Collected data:
:::

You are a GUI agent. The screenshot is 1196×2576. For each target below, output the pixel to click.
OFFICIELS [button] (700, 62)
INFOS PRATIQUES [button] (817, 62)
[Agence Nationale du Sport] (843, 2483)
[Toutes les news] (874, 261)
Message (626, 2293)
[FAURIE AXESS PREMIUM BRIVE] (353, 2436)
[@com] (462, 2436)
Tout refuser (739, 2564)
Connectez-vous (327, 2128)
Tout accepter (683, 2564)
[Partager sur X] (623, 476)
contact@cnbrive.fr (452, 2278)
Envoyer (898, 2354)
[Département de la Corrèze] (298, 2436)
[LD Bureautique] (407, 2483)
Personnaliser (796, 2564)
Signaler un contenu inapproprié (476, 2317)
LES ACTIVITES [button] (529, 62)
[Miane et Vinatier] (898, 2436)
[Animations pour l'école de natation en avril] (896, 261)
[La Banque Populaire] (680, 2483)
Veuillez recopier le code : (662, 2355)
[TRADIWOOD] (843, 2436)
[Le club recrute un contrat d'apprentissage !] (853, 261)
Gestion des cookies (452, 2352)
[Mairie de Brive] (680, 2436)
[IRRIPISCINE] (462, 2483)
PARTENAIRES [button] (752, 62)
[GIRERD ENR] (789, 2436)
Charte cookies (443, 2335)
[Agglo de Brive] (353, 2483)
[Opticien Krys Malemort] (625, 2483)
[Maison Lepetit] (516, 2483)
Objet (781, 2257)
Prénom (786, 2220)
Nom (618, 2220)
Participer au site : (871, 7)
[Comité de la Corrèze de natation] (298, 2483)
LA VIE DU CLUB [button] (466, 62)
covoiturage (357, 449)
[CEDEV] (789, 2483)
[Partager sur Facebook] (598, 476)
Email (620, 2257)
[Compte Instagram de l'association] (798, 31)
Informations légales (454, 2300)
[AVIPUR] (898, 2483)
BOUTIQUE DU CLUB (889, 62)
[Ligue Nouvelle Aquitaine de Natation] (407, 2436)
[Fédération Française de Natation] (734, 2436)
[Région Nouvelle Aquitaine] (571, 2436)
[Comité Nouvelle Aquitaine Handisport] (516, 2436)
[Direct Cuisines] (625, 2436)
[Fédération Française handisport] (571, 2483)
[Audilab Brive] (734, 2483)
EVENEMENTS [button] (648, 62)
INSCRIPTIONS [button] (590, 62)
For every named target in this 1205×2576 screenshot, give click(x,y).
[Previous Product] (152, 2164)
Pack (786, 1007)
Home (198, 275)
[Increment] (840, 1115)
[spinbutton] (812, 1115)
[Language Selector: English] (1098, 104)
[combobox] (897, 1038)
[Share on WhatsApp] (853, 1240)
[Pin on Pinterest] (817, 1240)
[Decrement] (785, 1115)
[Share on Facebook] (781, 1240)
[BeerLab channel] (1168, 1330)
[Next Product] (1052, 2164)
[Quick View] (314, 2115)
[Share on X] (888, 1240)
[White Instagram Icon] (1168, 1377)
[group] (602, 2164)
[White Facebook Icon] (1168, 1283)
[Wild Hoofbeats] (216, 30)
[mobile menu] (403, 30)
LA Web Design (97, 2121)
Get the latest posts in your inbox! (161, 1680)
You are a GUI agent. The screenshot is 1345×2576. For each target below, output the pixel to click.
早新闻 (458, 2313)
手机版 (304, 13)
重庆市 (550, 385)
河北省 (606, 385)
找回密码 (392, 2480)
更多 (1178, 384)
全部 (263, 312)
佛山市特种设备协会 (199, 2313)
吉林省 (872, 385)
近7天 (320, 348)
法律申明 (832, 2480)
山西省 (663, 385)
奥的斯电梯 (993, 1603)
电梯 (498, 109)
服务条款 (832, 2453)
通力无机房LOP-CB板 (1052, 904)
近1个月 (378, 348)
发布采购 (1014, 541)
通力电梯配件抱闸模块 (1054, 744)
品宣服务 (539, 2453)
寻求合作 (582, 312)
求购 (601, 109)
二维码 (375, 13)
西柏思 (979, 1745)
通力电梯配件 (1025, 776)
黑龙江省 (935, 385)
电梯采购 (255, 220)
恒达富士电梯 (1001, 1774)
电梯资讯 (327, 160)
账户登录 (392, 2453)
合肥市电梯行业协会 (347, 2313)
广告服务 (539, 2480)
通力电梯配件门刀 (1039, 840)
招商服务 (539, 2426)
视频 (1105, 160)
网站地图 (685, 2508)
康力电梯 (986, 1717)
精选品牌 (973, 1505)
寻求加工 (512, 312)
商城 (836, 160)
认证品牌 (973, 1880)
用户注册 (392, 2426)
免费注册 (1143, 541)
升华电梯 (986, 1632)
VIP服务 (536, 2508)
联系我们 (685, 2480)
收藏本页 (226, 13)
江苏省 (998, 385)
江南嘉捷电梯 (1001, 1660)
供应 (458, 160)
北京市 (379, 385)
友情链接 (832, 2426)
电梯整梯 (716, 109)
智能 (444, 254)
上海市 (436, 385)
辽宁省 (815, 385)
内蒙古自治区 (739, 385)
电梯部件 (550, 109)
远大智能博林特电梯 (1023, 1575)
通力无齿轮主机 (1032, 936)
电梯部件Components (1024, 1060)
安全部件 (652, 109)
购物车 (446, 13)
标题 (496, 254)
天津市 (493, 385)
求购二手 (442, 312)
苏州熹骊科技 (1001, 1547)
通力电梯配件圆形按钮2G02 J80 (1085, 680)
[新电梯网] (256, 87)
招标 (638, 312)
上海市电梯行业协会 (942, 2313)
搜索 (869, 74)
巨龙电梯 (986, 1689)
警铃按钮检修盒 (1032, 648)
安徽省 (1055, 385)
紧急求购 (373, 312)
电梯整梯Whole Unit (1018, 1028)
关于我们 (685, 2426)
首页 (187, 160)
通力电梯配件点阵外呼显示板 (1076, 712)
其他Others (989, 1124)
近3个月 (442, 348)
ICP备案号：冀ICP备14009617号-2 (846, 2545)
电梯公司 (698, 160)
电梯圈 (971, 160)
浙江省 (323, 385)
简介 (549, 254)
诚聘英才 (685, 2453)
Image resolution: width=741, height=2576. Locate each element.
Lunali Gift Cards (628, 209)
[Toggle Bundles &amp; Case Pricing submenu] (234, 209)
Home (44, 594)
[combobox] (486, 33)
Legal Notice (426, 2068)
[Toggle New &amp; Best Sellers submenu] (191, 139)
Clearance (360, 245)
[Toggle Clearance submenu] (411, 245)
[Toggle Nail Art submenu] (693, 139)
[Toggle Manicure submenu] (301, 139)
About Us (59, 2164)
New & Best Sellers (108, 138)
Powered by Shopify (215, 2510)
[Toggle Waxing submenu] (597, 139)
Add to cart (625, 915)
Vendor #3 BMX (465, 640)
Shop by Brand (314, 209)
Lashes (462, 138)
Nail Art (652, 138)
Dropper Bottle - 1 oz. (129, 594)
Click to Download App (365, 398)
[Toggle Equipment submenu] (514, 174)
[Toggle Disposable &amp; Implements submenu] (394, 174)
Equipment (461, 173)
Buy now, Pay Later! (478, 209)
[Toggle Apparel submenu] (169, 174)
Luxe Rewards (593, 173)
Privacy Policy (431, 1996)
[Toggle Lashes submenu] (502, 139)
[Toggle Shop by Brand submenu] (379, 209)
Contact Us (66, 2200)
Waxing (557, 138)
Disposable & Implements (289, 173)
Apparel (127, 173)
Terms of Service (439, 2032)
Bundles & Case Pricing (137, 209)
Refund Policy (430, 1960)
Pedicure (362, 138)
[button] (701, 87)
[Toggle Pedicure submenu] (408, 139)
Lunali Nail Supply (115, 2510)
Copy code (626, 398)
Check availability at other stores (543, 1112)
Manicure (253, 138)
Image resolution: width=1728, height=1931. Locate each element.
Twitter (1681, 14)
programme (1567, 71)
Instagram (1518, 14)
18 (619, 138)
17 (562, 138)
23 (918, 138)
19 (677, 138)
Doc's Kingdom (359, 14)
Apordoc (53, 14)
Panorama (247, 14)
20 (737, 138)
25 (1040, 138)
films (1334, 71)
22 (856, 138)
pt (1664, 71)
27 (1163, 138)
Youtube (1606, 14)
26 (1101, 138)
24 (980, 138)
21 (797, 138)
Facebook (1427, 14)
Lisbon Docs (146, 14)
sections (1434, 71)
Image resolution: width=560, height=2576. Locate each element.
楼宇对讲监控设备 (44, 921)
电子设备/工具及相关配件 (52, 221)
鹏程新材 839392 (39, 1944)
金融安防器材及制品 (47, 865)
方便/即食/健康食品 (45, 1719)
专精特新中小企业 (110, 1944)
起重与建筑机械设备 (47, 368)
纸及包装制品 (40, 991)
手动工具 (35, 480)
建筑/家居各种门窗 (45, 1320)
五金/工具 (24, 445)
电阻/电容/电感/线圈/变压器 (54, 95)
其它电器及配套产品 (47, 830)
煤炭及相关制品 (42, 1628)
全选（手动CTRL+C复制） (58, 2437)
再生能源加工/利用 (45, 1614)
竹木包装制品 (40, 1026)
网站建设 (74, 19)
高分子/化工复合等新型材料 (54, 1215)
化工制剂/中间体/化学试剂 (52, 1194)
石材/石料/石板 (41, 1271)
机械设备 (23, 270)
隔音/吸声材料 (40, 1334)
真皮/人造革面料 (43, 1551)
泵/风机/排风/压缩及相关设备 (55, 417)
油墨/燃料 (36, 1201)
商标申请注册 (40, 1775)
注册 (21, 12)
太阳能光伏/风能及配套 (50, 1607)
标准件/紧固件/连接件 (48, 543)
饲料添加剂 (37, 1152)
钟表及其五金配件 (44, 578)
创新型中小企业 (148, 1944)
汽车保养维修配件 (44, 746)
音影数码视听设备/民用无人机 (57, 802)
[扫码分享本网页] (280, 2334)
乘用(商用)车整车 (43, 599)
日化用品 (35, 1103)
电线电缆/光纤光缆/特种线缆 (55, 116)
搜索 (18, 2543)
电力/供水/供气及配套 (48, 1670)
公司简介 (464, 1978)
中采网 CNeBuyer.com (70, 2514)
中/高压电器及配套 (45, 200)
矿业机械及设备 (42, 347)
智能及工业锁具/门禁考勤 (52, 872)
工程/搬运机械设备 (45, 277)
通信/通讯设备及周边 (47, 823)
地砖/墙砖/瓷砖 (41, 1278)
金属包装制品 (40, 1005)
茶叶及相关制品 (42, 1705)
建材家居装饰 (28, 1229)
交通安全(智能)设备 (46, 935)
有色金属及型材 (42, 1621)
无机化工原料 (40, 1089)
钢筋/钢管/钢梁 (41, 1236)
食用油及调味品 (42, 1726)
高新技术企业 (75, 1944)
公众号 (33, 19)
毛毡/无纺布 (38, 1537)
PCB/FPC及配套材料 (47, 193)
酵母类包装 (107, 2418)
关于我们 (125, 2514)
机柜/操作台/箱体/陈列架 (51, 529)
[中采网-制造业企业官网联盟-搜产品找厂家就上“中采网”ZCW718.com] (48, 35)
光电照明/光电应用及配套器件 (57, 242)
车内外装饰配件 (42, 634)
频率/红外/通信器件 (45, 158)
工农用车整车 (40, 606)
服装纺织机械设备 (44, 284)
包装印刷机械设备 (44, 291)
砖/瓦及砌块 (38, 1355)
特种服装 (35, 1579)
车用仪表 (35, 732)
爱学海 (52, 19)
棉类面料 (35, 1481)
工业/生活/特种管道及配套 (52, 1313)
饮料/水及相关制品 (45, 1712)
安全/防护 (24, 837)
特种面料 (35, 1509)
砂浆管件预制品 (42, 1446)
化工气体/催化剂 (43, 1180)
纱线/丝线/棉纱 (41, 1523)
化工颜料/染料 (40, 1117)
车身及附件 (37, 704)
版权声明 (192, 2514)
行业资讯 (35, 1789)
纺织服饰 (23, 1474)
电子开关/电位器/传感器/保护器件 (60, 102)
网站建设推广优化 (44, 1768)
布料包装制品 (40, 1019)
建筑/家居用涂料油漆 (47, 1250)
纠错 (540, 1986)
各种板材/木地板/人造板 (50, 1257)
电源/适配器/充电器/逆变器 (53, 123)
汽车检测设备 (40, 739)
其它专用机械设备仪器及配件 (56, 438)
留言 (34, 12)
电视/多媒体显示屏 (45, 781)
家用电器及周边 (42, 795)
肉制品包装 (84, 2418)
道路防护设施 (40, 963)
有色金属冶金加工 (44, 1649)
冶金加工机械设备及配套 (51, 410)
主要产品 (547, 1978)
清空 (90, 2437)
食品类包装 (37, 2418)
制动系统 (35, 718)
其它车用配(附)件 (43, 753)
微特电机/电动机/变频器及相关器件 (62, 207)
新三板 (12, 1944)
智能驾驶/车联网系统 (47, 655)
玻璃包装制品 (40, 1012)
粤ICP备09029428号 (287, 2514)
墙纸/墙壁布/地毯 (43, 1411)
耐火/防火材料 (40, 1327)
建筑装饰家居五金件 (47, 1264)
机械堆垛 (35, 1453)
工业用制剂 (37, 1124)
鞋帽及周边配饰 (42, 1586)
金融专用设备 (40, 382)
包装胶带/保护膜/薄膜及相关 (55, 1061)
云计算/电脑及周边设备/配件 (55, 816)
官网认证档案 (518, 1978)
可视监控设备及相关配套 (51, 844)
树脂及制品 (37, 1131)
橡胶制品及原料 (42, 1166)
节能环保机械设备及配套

:::

_THE TASK_. Could you restate word for word the lines above, from the one that contains "Image resolution: width=741, height=2576." through the one that contains "Buy now, Pay Later! (478, 209)", and no others?

_RESPONSE AREA_.
Image resolution: width=741, height=2576. Locate each element.
Lunali Gift Cards (628, 209)
[Toggle Bundles &amp; Case Pricing submenu] (234, 209)
Home (44, 594)
[combobox] (486, 33)
Legal Notice (426, 2068)
[Toggle New &amp; Best Sellers submenu] (191, 139)
Clearance (360, 245)
[Toggle Clearance submenu] (411, 245)
[Toggle Nail Art submenu] (693, 139)
[Toggle Manicure submenu] (301, 139)
About Us (59, 2164)
New & Best Sellers (108, 138)
Powered by Shopify (215, 2510)
[Toggle Waxing submenu] (597, 139)
Add to cart (625, 915)
Vendor #3 BMX (465, 640)
Shop by Brand (314, 209)
Lashes (462, 138)
Nail Art (652, 138)
Dropper Bottle - 1 oz. (129, 594)
Click to Download App (365, 398)
[Toggle Equipment submenu] (514, 174)
[Toggle Disposable &amp; Implements submenu] (394, 174)
Equipment (461, 173)
Buy now, Pay Later! (478, 209)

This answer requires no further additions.